YOUR ASSIGNMENT:
Leaving out all pictures, return exactly the lines from the one that contains "804x320 pixels." through the end of the data below.

Saved entries
▬▬▬
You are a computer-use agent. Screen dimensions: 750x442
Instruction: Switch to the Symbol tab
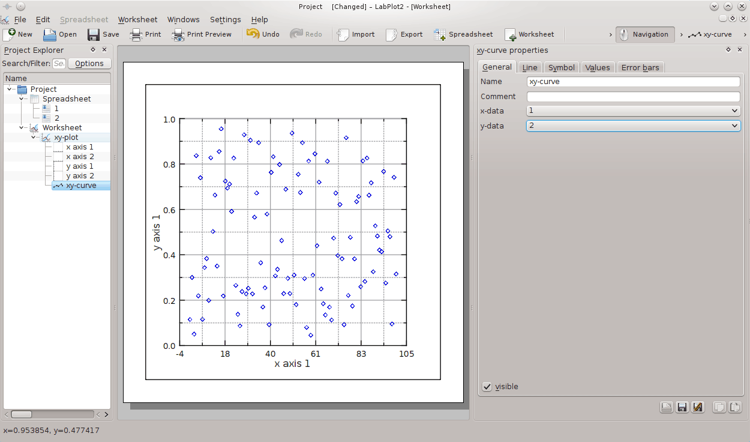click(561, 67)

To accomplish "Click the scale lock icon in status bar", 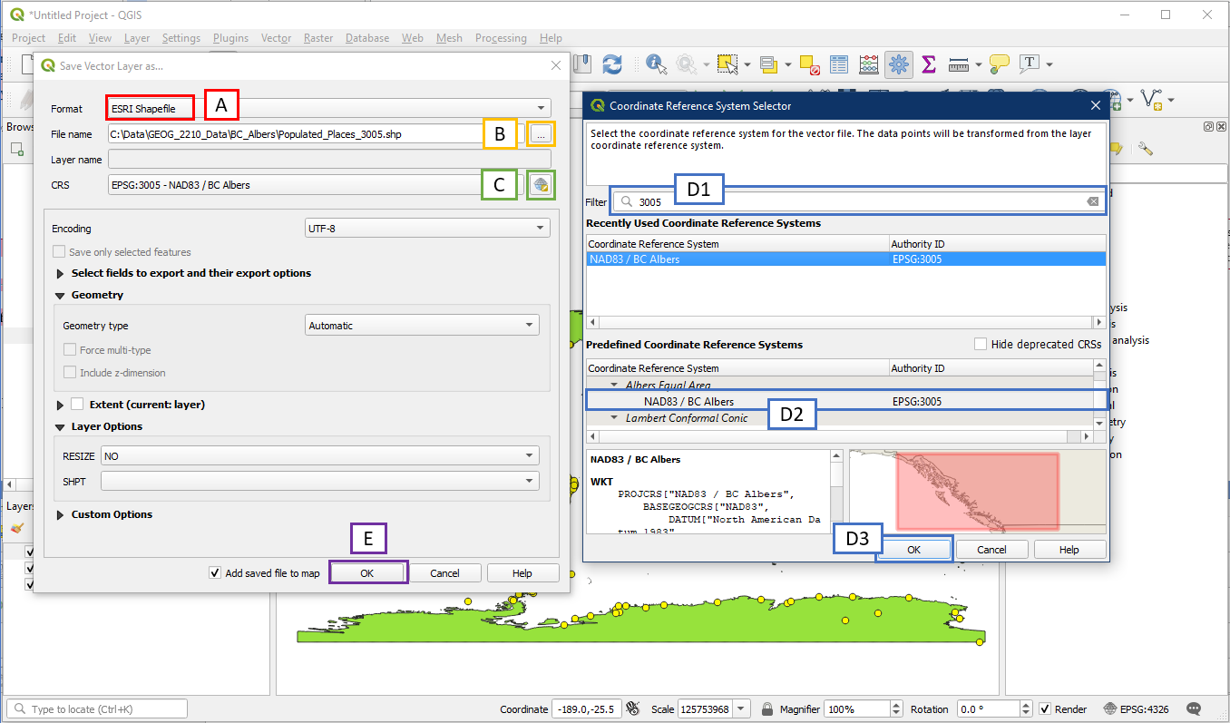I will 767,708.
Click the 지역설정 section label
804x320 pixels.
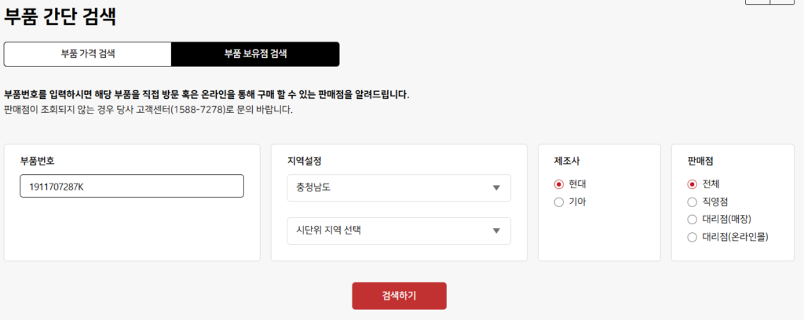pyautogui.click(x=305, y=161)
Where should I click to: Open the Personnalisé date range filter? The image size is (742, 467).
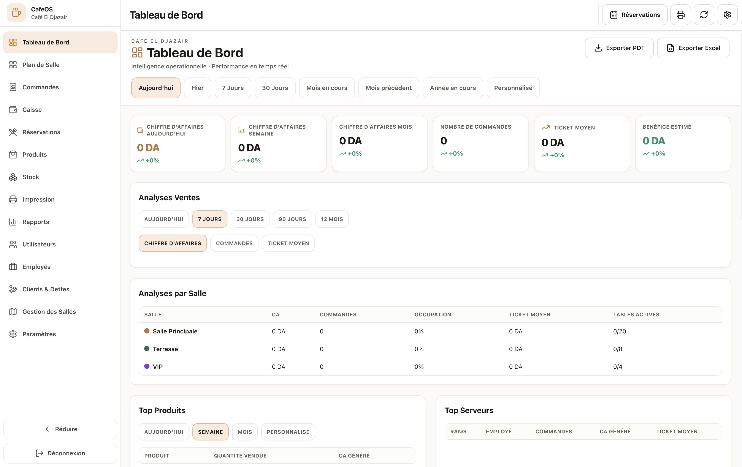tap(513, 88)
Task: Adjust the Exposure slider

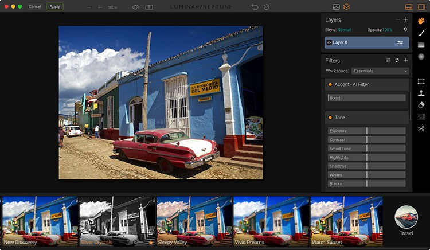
▬▬▬
SOLUTION TO THIS EXERCISE:
804x320 pixels.
pyautogui.click(x=305, y=161)
Where should I click to: Open the Personnalisé date range filter? The image size is (742, 467).
tap(513, 88)
Task: Adjust the Exposure slider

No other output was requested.